- **Task goal**
Every line below between the one holding "[Twitter] (331, 599)" and the one holding "Guide Life (372, 159)", inclusive, should be copied exactly, and no other line.

- **Data provided**
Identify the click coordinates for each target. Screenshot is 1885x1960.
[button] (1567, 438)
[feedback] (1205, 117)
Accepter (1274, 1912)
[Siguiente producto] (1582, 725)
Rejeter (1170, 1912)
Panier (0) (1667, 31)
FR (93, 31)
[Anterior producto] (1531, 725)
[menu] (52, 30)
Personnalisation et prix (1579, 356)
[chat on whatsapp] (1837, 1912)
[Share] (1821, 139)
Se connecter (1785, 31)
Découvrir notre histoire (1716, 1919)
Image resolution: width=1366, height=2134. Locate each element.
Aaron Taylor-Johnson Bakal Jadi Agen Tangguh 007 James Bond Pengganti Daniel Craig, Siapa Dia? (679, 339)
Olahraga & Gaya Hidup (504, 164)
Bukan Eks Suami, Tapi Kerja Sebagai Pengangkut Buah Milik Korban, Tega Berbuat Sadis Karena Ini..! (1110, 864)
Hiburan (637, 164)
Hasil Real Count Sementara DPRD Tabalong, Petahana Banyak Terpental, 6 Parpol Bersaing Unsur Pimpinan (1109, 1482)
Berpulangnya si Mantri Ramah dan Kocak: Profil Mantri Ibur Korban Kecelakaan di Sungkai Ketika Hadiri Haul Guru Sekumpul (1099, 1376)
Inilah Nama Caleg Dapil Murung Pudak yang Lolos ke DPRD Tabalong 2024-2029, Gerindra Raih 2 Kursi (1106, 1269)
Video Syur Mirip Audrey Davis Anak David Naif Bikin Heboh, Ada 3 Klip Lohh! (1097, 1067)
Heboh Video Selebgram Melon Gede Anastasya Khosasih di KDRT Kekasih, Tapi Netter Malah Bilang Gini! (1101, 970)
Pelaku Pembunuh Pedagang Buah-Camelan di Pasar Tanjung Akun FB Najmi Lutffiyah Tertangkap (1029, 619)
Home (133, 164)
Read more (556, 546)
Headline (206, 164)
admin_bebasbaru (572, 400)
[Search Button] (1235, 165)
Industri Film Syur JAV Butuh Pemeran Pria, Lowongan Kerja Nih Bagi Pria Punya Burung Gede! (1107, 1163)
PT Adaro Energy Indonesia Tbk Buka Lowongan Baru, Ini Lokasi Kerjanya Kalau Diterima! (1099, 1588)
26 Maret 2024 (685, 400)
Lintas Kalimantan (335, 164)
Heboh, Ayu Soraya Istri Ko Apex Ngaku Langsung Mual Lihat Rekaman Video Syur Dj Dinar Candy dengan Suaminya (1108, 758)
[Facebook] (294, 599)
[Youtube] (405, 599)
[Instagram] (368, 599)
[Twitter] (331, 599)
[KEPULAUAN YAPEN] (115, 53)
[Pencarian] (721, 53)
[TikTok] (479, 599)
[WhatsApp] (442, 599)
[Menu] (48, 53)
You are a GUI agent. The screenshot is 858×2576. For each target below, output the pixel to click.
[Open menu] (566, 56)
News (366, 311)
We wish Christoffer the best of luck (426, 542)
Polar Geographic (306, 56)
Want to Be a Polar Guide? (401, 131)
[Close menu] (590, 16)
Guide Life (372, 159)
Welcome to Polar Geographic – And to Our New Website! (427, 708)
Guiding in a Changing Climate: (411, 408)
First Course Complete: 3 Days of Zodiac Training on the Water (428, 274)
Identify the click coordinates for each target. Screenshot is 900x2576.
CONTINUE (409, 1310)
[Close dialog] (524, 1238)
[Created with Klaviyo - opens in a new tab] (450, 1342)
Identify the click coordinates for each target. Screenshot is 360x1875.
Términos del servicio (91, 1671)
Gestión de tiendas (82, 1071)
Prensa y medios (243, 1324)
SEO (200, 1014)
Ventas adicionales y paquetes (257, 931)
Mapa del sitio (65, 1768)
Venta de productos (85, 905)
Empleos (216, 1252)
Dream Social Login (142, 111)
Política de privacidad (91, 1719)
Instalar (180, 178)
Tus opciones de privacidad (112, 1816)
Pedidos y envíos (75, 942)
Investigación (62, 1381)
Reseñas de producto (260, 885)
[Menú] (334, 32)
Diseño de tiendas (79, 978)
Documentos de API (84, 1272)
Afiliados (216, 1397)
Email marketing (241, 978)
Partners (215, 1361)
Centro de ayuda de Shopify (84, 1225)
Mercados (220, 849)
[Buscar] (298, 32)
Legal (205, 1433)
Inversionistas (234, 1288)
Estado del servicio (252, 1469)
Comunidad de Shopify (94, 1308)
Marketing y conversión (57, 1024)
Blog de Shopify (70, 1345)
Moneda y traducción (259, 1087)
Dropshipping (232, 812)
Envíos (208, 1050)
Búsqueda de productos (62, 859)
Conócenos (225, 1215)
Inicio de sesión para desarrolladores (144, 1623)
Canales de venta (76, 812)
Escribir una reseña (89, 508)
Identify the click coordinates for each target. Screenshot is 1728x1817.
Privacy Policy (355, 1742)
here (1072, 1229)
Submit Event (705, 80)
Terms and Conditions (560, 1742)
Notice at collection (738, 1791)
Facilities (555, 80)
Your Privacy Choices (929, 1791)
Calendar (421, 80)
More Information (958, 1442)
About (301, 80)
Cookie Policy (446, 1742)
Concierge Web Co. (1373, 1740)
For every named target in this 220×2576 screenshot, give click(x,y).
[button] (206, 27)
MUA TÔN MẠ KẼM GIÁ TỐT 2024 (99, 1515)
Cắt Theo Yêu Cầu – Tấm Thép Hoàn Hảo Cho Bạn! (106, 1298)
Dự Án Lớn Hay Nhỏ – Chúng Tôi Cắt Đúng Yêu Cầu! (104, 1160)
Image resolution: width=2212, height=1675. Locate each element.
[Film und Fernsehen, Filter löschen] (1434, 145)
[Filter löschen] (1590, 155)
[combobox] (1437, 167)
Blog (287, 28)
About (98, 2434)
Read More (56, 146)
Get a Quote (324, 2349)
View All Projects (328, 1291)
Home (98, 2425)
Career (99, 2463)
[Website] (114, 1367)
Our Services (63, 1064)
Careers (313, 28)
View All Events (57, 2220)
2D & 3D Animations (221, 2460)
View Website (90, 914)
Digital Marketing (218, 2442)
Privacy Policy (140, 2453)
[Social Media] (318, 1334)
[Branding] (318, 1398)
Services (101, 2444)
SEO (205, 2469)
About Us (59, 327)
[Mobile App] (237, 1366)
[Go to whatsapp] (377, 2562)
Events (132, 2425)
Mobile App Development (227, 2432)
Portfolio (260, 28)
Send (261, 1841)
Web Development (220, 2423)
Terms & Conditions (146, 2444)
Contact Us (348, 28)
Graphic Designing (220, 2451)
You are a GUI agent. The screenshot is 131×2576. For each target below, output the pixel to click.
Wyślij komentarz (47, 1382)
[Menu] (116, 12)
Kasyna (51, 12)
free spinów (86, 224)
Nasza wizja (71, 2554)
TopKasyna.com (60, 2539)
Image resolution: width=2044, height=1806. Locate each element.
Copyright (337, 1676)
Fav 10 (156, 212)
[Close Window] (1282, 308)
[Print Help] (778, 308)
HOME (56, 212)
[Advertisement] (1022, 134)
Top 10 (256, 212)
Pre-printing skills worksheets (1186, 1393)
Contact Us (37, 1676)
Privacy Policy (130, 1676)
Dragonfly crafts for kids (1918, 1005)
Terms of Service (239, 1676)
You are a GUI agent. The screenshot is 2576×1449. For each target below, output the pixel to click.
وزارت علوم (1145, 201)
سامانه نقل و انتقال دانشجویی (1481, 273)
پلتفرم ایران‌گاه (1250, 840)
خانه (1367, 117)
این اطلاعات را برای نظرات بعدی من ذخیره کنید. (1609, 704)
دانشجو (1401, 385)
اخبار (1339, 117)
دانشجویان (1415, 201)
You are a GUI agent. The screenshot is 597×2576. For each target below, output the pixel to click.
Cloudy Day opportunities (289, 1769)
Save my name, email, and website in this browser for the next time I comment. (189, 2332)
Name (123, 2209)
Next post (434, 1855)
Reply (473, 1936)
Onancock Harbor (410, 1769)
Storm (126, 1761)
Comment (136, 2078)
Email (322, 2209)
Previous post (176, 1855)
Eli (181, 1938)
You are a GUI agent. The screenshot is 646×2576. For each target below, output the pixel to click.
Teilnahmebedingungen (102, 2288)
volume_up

- **Problem solution**
[Twitter] (331, 599)
[KEPULAUAN YAPEN] (115, 53)
[Pencarian] (721, 53)
[TikTok] (479, 599)
[WhatsApp] (442, 599)
[Menu] (48, 53)
You are a GUI agent. The screenshot is 858×2576. For each target below, output the pixel to click.
[Open menu] (566, 56)
News (366, 311)
We wish Christoffer the best of luck (426, 542)
Polar Geographic (306, 56)
Want to Be a Polar Guide? (401, 131)
[Close menu] (590, 16)
Guide Life (372, 159)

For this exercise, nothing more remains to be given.